ML/DL in Health Tech
In a press release, Orion Health touts its use of machine learning to sift through data.
Startup Healx, based in Cambridge (U.K.), lands a Series A round of a little less than $2 million. The company uses ML to find new uses for existing drugs.
In Health Data Management, Arthur Layne opines that AI and ML can reduce data breaches.
Dallas-based DocSynk closes on a $1 million seed round. DocSynk uses ML to match patients and doctors.
Chicago-based Tempus announces its selection by the Pancreatic Cancer Action Network. Tempus will collect and analyze genomic data for a field trial of Precision Promise, a large-scale initiative to improve health outcomes for pancreatic cancer patients.
Researchers at the University of Edinburgh use machine learning to predict strains of bacteria likely to cause food poisoning outbreaks. Joe Whitworth reports.
ML/DL in Factory and Workplace Automation
In Tokyo, NVIDIA and FANUC announce an alliance to embed DL-driven AI in the FANUC Intelligent Edge Link and Drive (FIELD) system for robotics. Adding AI enables robots to teach themselves to perform tasks more efficiently. FANUC will use NVIDIA GPUs and DL software.
In VentureBeat, TopBots’ Adelyn Zhou describes how AI and ML disrupt the workplace.
Sheila Kennedy surveys ML-driven innovation in manufacturing, including process optimization, maintenance optimization, and failure analysis.
Here are three pertinent books with 5-star customer reviews on Amazon:
- Kelleher, MacNamee, and D’Arcy: Fundamentals of Machine Learning for Predictive Data Analytics
- Chou, Precision: Principles, Practices, and Solutions for the Internet of Things
- James, Witten, Hastie and Tibshirani: An Introduction to Statistical Learning
John Paul Mueller’s Machine Learning for Dummies gets only 3 1/2 stars, but it’s mandatory for IBM executives.

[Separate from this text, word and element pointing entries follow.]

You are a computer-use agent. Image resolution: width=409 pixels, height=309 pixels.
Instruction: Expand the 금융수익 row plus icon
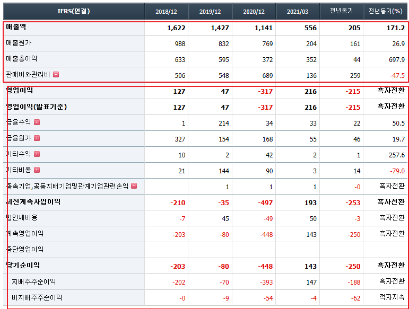37,122
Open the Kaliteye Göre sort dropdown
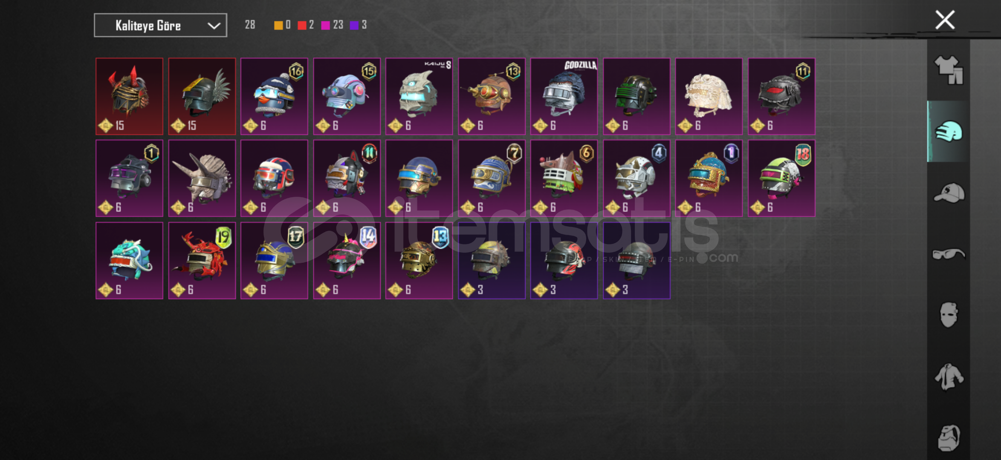The height and width of the screenshot is (460, 1001). coord(160,26)
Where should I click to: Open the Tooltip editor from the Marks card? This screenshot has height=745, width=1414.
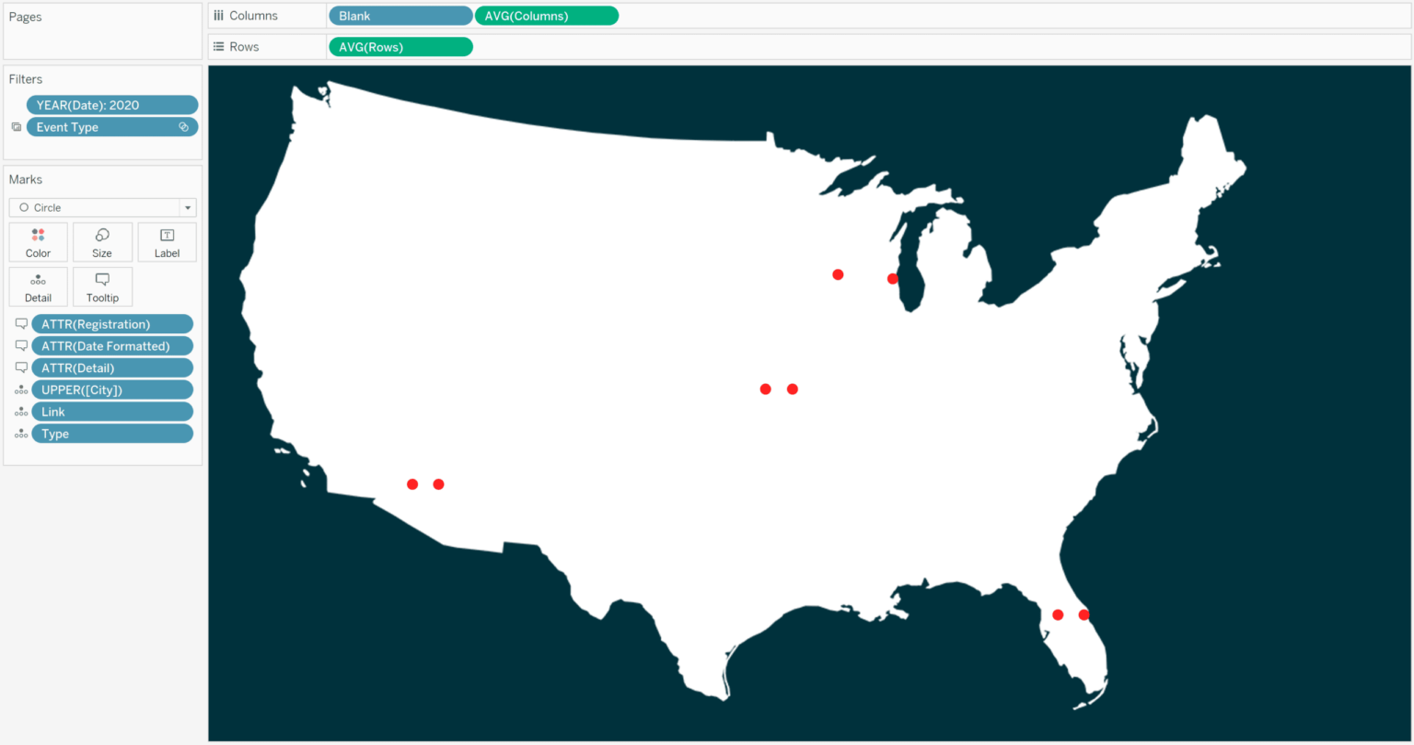click(102, 286)
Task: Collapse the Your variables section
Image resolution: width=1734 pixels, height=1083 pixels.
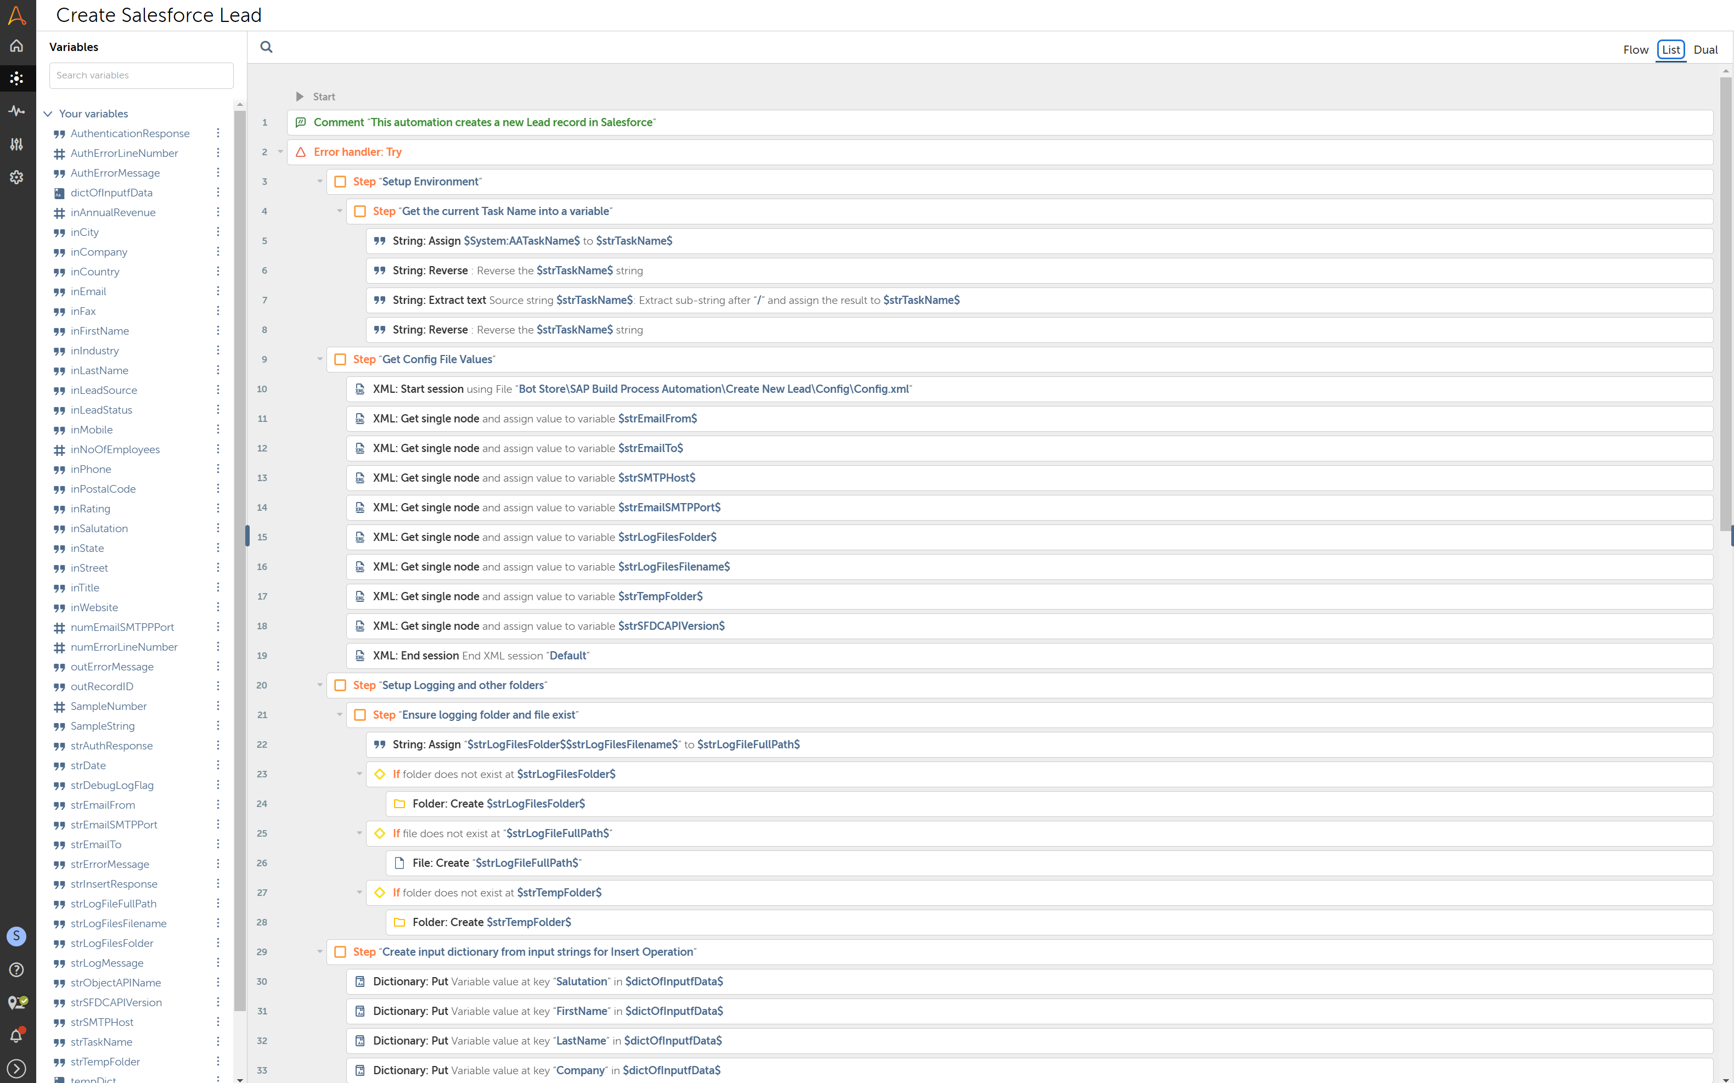Action: tap(48, 114)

In Nature, Davide Castelvecchi asks: can we open the black box of AI?
Hannah Kuchler, writing in Financial Times, describes the AI/ML arms race between security providers and hackers.
DataKind founder Jake Porway thinks we should use data for his pet causes and not “just sell stuff.” Looking at DataKind’s numbers, it looks like DataKind could use a little more selling. If only they had stuff to sell, other than their founder’s opinions.

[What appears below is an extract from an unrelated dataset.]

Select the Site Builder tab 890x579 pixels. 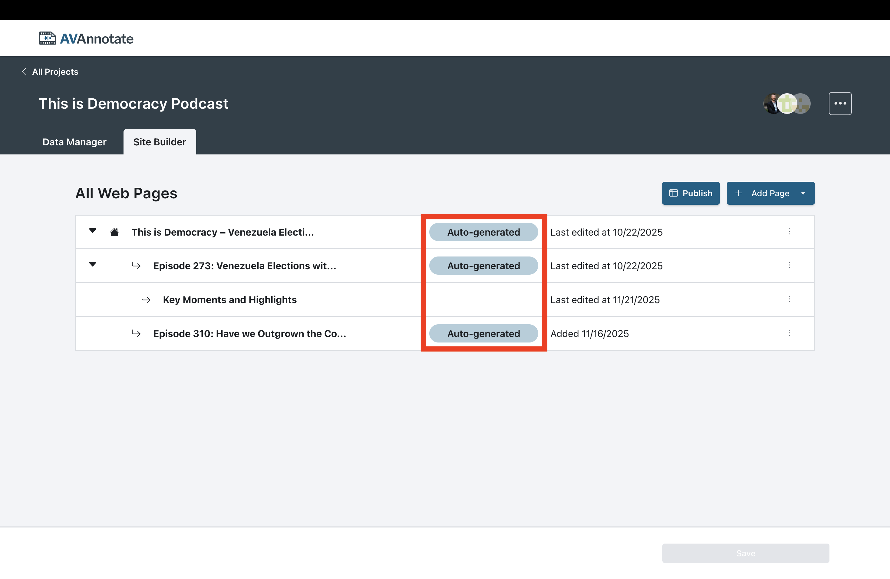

Computerworld’s Martin Heller reviews TensorFlow and likes it.
Salesforce CMO groks machine learning.
In Geekwire, Taylor Soper surveys Microsoft Ventures’ startup investments this year. Two focus on machine learning:
- CognitiveScale offers a “Cognitive Cloud” built on an open platform, with embedded deep cognition, computer vision, and machine learning.

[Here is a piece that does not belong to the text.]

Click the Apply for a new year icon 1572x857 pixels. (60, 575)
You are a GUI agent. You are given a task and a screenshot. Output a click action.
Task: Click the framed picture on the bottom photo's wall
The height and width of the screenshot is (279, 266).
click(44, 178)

- CrowdFlower combines a collaboration platform and data science marketplace.
Episerver, a “digital experience provider,” acquires Berlin-based optivo, which provides marketing services based on multidimensional segmentation and event triggering. Episerver plans to integrate optivo’s technology with a recently acquired predictive analytics platform and decision engine.
Phil Wainewright asks if Salesforce Einstein is rocket science, concludes that it is.
Joel Shore argues the developers should become experts in AI. If that happens, they won’t be developers anymore.
Den Howlett interviews Infosys CEO Vishal Sikka, who seeks to demystify AI, ML, and DL.